Das Ziel der Arbeit von Riccardo Brizzi ist, diese Forschungslücke zu füllen und dabei sowohl die gaullistischen Interpretationen aufzudecken, die besonders von den Erinnerungen des Generals und seiner Anhänger getragen werden, als auch die Urteile jener, die vor allem zu Zeiten de Gaulles, aber auch später, dessen Umgang mit dem Fernsehen stigmatisiert haben. Dank intensiver Archivarbeit kann die Arbeit präzisieren, worin die Rolle des Fernsehens für die Legitimation der Führung de Gaulles bestand, und zeigen, wie das Fernsehen dazu beitrug, die präsidentiale Prägung der Institutionen der fünften Republik auf lange Sicht zu verankern.

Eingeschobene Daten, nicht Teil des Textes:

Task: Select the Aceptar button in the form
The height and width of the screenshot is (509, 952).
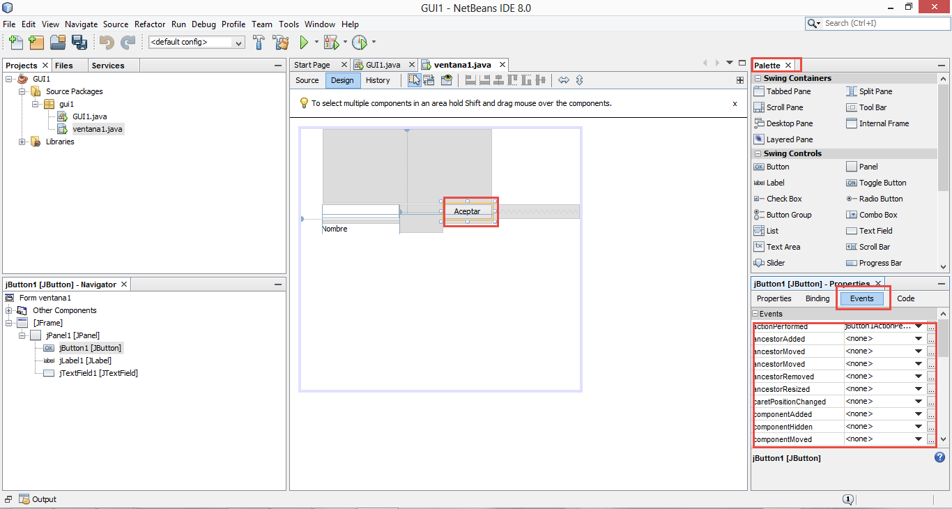Action: [468, 211]
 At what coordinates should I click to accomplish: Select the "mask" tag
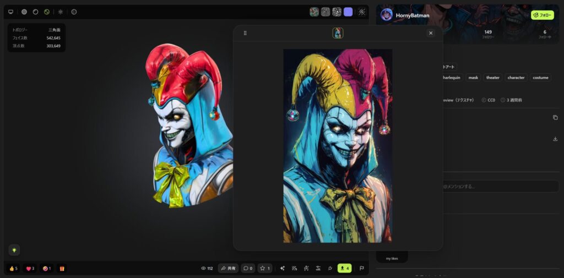(x=473, y=78)
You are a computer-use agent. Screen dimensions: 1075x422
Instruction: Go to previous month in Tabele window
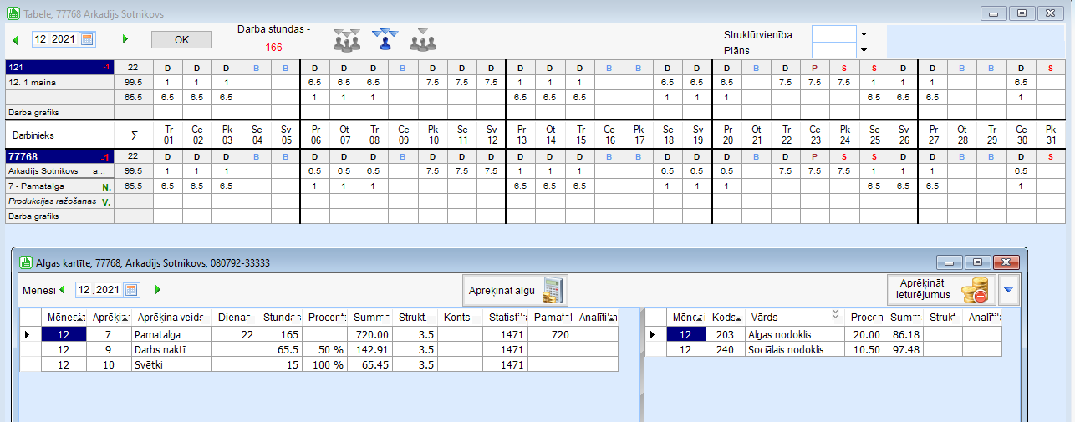pos(14,39)
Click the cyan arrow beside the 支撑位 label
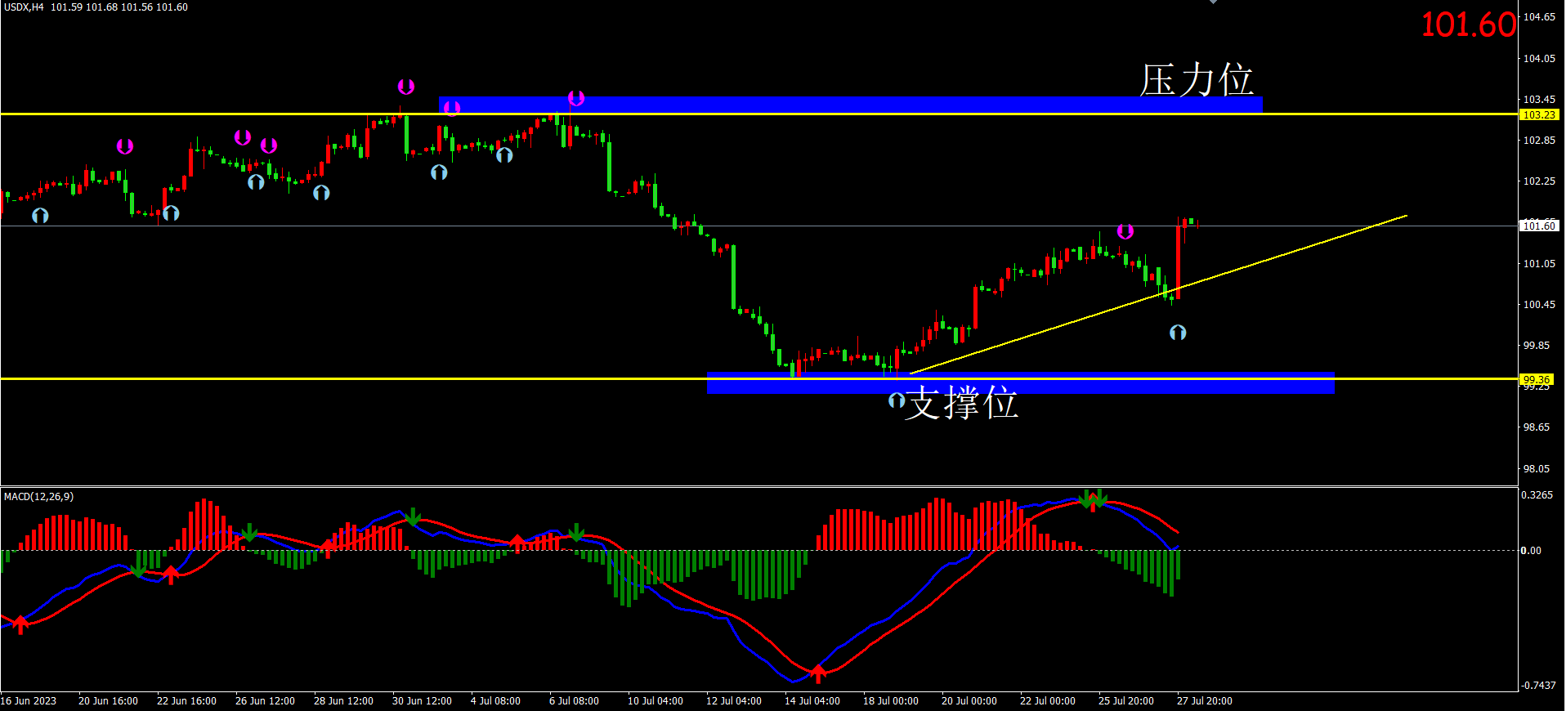This screenshot has height=711, width=1566. (896, 400)
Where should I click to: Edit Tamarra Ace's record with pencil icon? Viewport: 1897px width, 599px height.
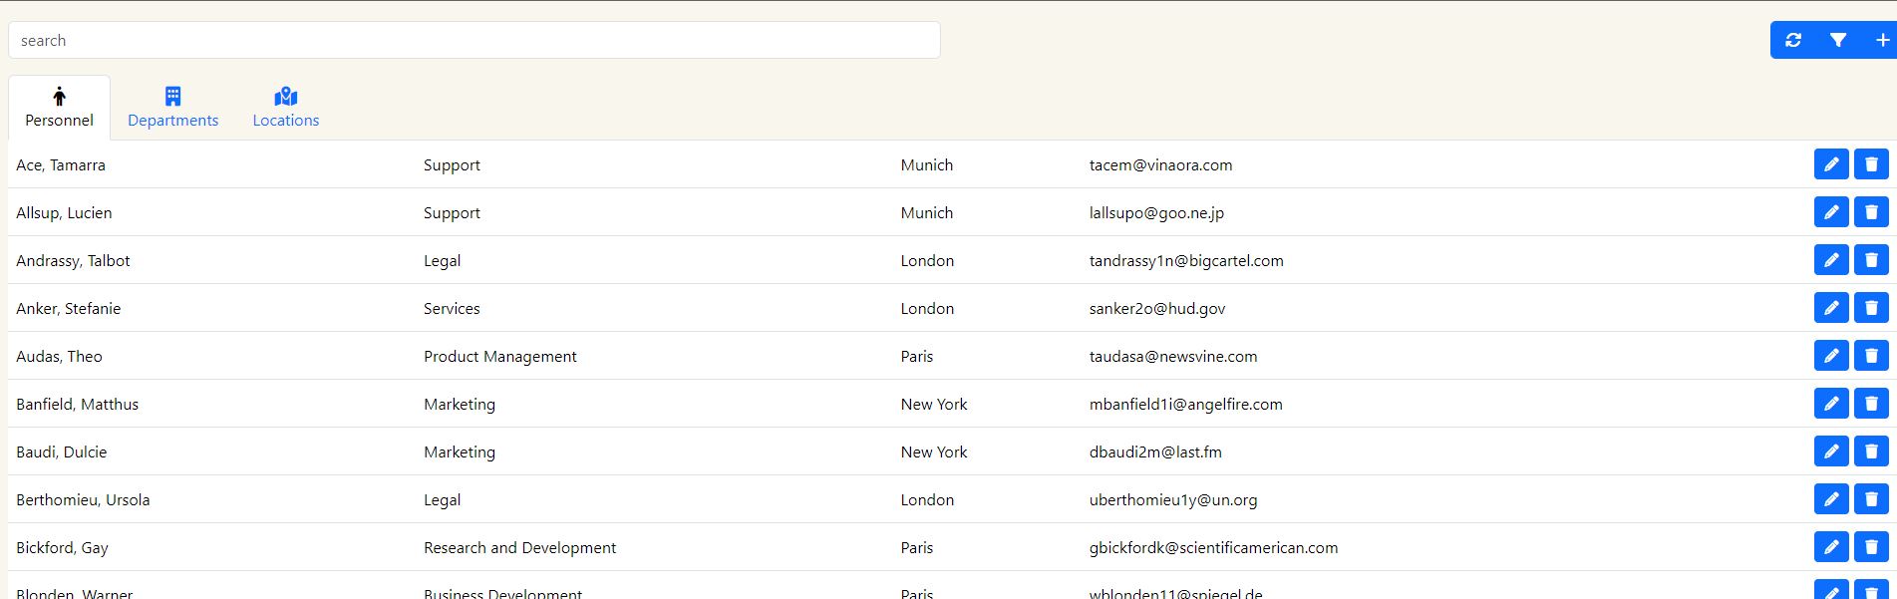pyautogui.click(x=1831, y=164)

Brizzi beschäftigt sich zuerst mit der Natur der Wende, über deren Existenz kein Zweifel besteht. Es reicht aus, in Erinnerung zu rufen, wie de Gaulle innerhalb weniger Monate das Fernsehen buchstäblich «einnahm». Aus Sicht der Kontrolle des Staates über die Medien und das Fernsehen im Besonderen erscheint diese Wende jedoch insgesamt eher «formal» als «substantiell», und das aus verschiedenen Gründen. Brizzi zeigt zunächst auf, dass eine rigide Kontrolle seitens der Regierungen der vierten Republik die französische Funk und Fernsehlandschaft seit dem Ende des zweiten Weltkrieges ausgezeichnet habe, bis zu dem Punkt, dass den politischen Hauptgegnern durch die Kräfte des Systems – de Gaulle in primis – der Zugang zu den Medien verboten wurde. Diese Kontrolle wurde in der zweiten Hälfte der 50er Jahre noch verschärft. Sicherlich veränderte der General teils die Modalitäten der Kontrolle, indem er sie den Massen viel erkennbarer machte, nicht aber ihren Kern. Er selbst übte eine reale aber diskrete Kontrolle aus, mit der direkten beauftragte er andere, wie Debré. Seit den Wahlen des Jahres 1962 erlaubte er auch – selbst wenn innerhalb fest definierter Grenzen, die man sicherlich nicht als paritätisch bezeichnen kann, Vertretern der Opposition den Zugang zum Fernsehen. Trotz einer gewissen Skepsis der Politiker der vierten Republik gegenüber dem Fernsehen – sei es dadurch, dass es eine Personalisierung der Macht bewirkte, sei es durch das Unvermögen der Politiker, seine Modernität einzusehen, trugen ferner einige politische Führer wie Pinay, Mendès oder Mollet dazu bei, den Prozess der Personalisierung der Macht und der Transformation der Formen der Repräsentanz voranzutreiben und somit den Weg für eine neue Nutzung der Medien freizumachen. Diese wurde auch durch die technologischen Fortschritte ermöglicht – eine weitere Verbreitung der Fernsehempfänger insbesondere – und fand schließlich eine Öffentlichkeit vor, die neuen Erfahrungen aufgeschlossen war, auch durch den Misskredit des Parlamentarismus und die Erosion der typisch republikanischen Auffassungen von Institutionen und Repräsentativität, die jeglichen Formen der Personalisierung der Politik feindlich gegenüber standen.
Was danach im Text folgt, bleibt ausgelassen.